Charley gets off on Reyes being the super bad boy son of Satan guy. Attempts are made at establishing triangles but it's always been clear that Charley is as hung up on Reyes as Bella is on Edward. He is the one boy in all the world for her. While Reyes was in a coma all the dire warnings from people that knew him better fell on deaf ears. Meanwhile, Charley had crazy incorporeal sex or was saved from imminent harm by her dark lover. (Can we take a second here for a PSA? I don't care how great the guy is in the sack, if people are telling you that you don't know him, that he isn't the guy you think he is, that he is bad news and the ultimate destroyer you better wake up to face some reality. Every damn time the news story starts with "She thought she understood his soul" and ends with caskets.) Ok, so Charley, banging Reyes. Reyes so misunderstood. Reyes so damaged. In this book Reyes is awake and angry at Charley. If she tries to sleep for even a second, she is instantly having "angry sex" or as I like to call it, rape. Her enjoyment is not her consent. If she was consenting, she'd be sleeping. Mainlining coffee for 14 days is not consent. Reyes claims she is raping him, as he cannot stop his actions. According to Reyes, Charley is totally asking for it, controlling his actions, and forcing him to come to her when she slumbers. He is angry at her for her actions in waking life, for her lack of knowledge of her supernatural side and her having nonconsensual sex with him. All of this is deeply problematic. Then he starts hurting her. Which she punishes him for by kissing someone else. FFS, really? He kidnaps her, threatens to kill her family (oh, but he doesn't MEAN it), knocks her out, blackens her eye, duct tapes her mouth, ties her, handcuffs her, sets her up to be stalked and tortured by a crazed killer and tells her she brought it on herself. She's too attractive. She's too independent.

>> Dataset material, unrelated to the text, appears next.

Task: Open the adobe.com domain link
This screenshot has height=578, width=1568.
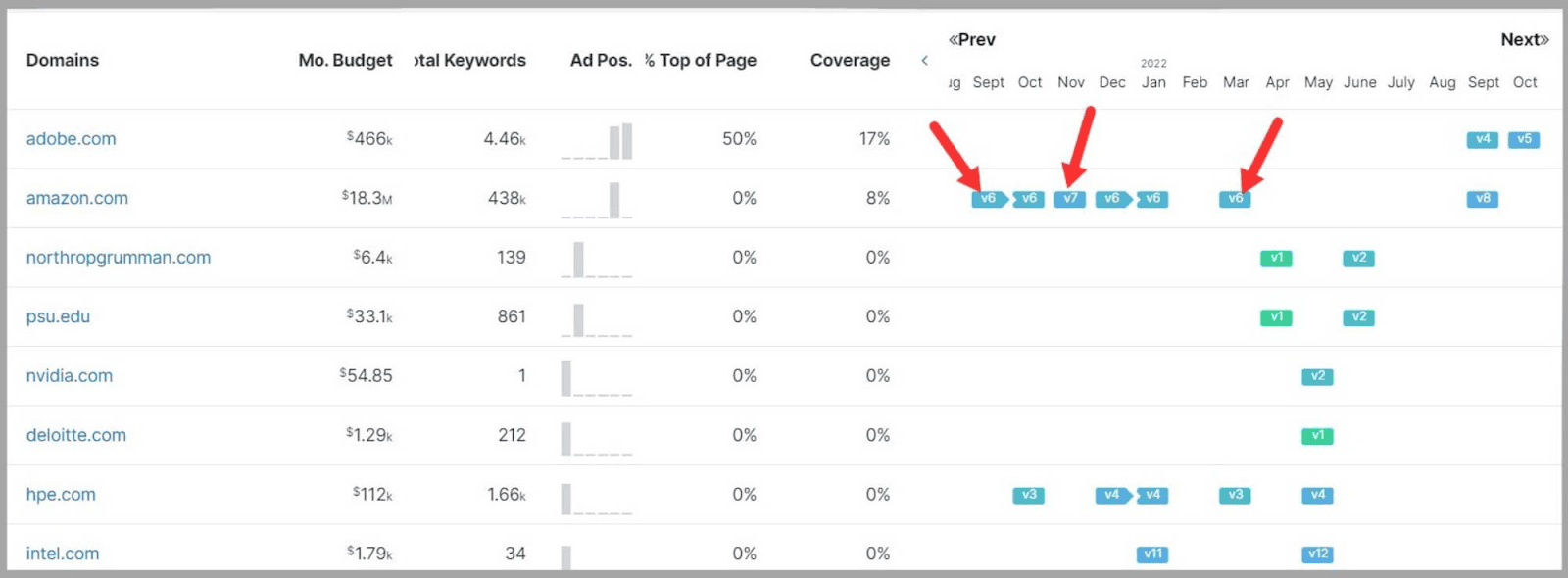Action: 71,139

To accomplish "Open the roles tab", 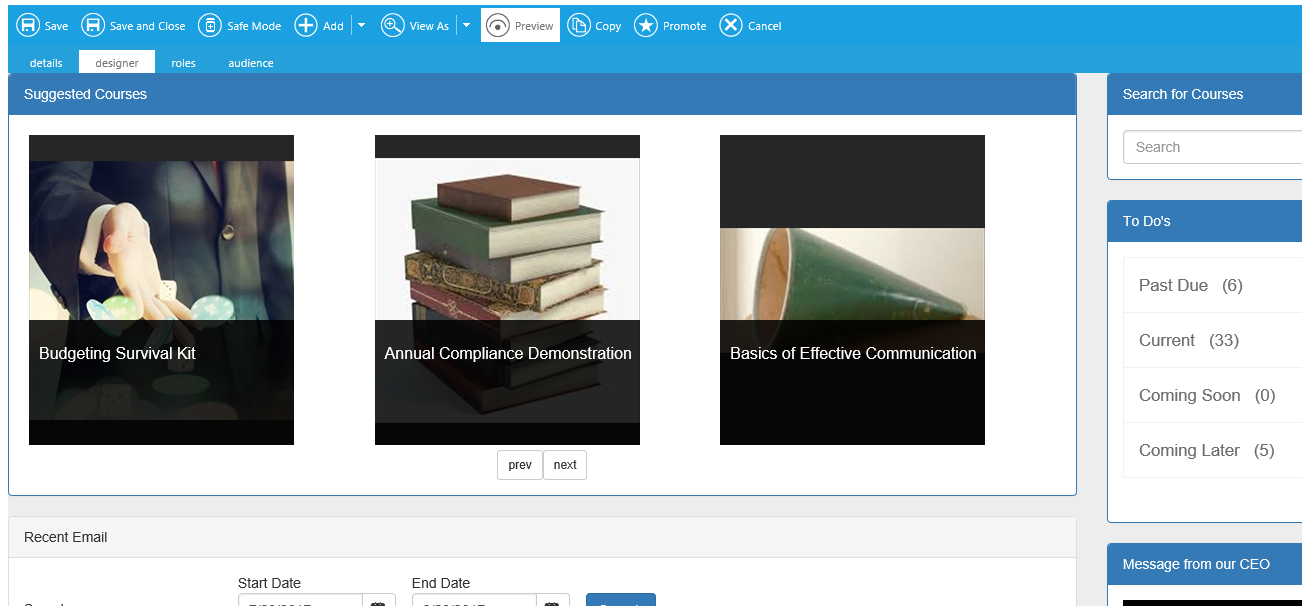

She forces him to hurt her. The author tries to offset this by showing Reyes being horribly abused in childhood (after coming to earth seeking out Charley) and being badly injured when Charley naps (forcing him asleep as well). So when he is injured, it is her fault. When she is injured, it is her fault. Things are Charley's fault. All the time. How hot is that?
Right. Not at all.
Charley's response is to get angry and ... not much else. She still cries over him, she still obsesses over him, cusses him out and kisses a biker. She's so independent and self actualized! Charley has gone from interesting character to absolute victim. As always, Jones telegraphs her plot moves. Given that the Davidson books are WTF popcorn reads, I can't really fault her for that. I can fault her that one of those moves had me silently begging her to stop. I absolutely never use the phrase "jump the shark". I hate it. I hated the Happy Days episode it's based on, I hate the way it's used like salt on the salad of internet conversations. I loathe it. You know what I loathe more? The spoiler I'm about to reveal. Charley picks up a guardian. The angels of Heaven have sent her a Caretaker for protection against non-living beings. Yes, Charley gets a dead dog. A Rottweiler to be precise. Consider that shark well and truly jumped.